After of edit of the cluster.conf file in the PVE nodes without quorum and restart again (without a "<totem window_size" configuration), i got that these nodes have quorum again.

Some notes:
- All my servers are DELL and the majority has NICs of 1 Gb/s (soon in LACP layer2+3 in two NICs, that will be used in conjunction for the VMs and the PVE Cluster)
- Two nodes will have two NICs of 10 Gb/s for a VM and his LAN communication in conjunction with the PVE cluster (with LACP layer2+3)
- My PVE nodes do not have firewall enabled.
- Multicast is working (in Switches managed and PVE nodes)

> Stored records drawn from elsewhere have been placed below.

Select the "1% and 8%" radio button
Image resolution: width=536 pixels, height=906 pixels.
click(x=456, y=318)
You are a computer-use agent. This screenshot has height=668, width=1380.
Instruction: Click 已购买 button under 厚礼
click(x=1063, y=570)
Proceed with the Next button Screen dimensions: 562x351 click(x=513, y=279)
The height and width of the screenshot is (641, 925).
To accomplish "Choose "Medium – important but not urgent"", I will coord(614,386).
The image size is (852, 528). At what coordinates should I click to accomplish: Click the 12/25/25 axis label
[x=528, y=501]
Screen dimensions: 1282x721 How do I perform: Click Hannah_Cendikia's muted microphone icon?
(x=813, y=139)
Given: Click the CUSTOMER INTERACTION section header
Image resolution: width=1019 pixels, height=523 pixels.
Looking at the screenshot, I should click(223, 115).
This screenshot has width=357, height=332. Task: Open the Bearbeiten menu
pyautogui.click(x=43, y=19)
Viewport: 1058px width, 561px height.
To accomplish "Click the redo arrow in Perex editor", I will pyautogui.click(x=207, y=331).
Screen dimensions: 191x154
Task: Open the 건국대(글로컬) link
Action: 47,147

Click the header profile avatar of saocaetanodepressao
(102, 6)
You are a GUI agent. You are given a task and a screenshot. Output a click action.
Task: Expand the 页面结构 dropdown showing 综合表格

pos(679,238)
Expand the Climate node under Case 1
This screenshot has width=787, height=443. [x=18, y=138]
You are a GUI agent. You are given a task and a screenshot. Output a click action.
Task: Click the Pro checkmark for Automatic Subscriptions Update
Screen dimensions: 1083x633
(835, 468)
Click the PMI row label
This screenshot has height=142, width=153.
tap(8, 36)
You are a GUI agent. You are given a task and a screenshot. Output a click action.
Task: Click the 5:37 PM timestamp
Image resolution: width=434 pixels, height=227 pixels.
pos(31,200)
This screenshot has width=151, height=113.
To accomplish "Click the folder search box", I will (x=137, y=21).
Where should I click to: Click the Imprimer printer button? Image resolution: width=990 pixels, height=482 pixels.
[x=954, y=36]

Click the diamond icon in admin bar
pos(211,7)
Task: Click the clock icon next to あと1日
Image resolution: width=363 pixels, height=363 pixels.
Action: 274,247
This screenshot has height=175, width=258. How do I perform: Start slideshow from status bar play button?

So now my question are four:
1) What values can i give it to the cluster.conf file for that PVE cluster have less chances of losing quorum?
2) When a live migration VM is in progress, is used the network of the PVE cluster, or the network of the VM? (i guess that the network of the PVE cluster)
(due to that i have to choose how to use better my NICs (between 10 Gb/s and 1 Gbp/s (between the cluster communication, and network communication of the VM that will have 256GB RAM - both can be in LACP layer2+3)
3) Is the PVE kernel 3.10.0-5-pve version stable for use with LACP layer2+3?, or with what LACP options is stable?
4) Is the PVE kernel 3.10.0-5-pve version stable for use with "I/OAT DMA Engine" enabled in the Hardware Bios? (this is much better in terms of performance, especially in networks)
... See these links about of "I/OAT DMA Engine":...
http://www.linuxfoundation.org/collaborate/workgroups/networking/i/oat
http://www.intel.com/content/dam/do...technology-software-guide-for-linux-paper.pdf
http://www.intel.com/content/www/us/en/wireless-network/accel-technology.html
http://www.linux-kvm.org/page/NetworkingTodo


Best regards
Cesar
 
Last edited:
Hi Cesar, Great that you solve your problem

1) What values can i give it to the cluster.conf file for that PVE cluster have less chances of losing quorum?
I have 14 nodes cluster without any tuning in cluster.conf and 2xgigabit links by node

2) When a live migration VM is in progress, is used the network of the PVE cluster, or the network of the VM? (i guess that the network of the PVE cluster)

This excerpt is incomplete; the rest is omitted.